Жаклин резко выпрямилась.

– Дядюшка, я же вам сказала, – воскликнула она, рассмеявшись, – что еще сегодня утром, до охоты, я не была знакома с господином Де Воосом! – И добавила, почувствовав на себе пристальный взгляд капитана: – Имейте в виду, дядюшка непременно хочет выдать меня замуж. Это у него прямо мания. Но не волнуйтесь: вы никакой опасности не подвергаетесь.

Не зная, как себя вести, Де Воос просто развел руками, показывая, что во всем – воля Провидения.

– Но ведь она должна выйти замуж! Я знаю, что говорю! – вскричал маркиз, хлопнув по подлокотнику кресла.

– Оставьте, прошу вас, дядя Урбен! – потеряв терпение, обрезала его Жаклин. И, стремясь переменить тему, добавила: – Больше всего меня возмущает то, что Лавердюр настигнет оленя один.

– Сколько же мы сегодня отмахали? Я плохо знаю местность и не могу подсчитать, – заметил Де Воос. – Пятьдесят километров, пятьдесят пять?

– Ну что вы! Не больше сорока, – ответила Жаклин.

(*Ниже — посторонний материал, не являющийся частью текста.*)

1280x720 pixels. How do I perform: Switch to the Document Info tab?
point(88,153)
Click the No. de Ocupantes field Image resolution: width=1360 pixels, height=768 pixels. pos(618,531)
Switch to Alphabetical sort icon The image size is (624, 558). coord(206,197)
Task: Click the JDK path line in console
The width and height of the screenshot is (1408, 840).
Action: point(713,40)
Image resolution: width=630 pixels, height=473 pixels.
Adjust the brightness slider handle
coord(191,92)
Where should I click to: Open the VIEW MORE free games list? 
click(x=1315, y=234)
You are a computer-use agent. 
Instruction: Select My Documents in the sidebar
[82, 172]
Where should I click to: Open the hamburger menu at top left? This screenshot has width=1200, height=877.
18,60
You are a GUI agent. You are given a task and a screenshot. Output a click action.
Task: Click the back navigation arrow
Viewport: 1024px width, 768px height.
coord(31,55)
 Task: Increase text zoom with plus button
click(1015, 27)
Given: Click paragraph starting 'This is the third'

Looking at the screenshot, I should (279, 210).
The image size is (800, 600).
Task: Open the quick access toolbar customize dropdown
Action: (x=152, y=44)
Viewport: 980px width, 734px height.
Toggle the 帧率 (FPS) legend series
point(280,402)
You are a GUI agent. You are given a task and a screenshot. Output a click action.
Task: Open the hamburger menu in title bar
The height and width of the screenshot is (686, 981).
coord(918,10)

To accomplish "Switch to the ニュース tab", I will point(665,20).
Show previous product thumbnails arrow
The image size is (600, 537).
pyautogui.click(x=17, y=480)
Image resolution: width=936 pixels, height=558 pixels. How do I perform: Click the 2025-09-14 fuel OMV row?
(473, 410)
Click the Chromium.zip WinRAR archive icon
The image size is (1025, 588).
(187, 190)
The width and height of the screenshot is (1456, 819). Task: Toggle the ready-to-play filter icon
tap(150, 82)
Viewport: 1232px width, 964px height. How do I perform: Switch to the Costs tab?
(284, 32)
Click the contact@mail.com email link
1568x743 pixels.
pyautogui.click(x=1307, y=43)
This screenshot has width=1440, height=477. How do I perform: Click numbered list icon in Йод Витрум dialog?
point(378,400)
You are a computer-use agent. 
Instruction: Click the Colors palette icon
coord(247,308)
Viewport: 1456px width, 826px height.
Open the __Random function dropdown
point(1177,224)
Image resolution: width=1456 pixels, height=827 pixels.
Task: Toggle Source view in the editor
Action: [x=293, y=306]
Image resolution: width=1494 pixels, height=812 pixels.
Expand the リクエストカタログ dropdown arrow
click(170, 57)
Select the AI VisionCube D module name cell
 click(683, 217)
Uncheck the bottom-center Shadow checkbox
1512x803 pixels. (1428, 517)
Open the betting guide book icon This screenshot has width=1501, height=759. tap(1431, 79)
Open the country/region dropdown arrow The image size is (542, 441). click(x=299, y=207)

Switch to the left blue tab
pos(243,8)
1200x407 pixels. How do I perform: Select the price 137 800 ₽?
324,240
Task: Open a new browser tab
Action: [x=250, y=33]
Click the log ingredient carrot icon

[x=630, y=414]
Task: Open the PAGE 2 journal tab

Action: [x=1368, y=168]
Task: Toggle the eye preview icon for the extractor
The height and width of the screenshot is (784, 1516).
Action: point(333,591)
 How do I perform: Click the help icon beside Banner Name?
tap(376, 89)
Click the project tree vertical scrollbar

– Вы наверняка получите более точное представление о наших дорогах, месье, если окажете нам честь посетить Моглев еще раз, – сказал маркиз.




2


Жаклин и Де Воос заканчивали поданный им сытный полдник, когда вошел первый доезжачий.

Небольшого роста, коренастый, мускулистый, с легкой проседью, с задубевшей от капризов погоды кожей, на редкость правильными и горделивыми чертами лица, живыми черными блестящими глазами, первый доезжачий уже начинал бороться с возрастом. Не сняв облепленных грязью сапог, раструбы которых доходили ему до середины бедра и скрывались под фалдами желтого кафтана, с охотничьим хлыстом на шее, охотничьим рогом на поясе, ножом на боку и держа в руке шапку, он стоял, выпрямившись перед маркизом.

– Ну что, Лавердюр? – спросил тот.

– Да то, господин маркиз, что ничего тут не понятно, – ответил доезжачий. – До чего я зол, и сказать не могу. Черт бы его подрал!

– Но-но, не ругайтесь, Лавердюр!

– Прошу прощения, господин маркиз и госпожа баронесса, – продолжал доезжачий, – но господин маркиз меня поймет… Мы гнали оленя ну уж никак не меньше получаса. В последний раз, как я его видел, у него уже язык вываливался. И вдруг ни с того ни с сего этот олень исчез, точно дьявол его куда скрыл. Господин маркиз согласится, что тут без колдовства не обошлось!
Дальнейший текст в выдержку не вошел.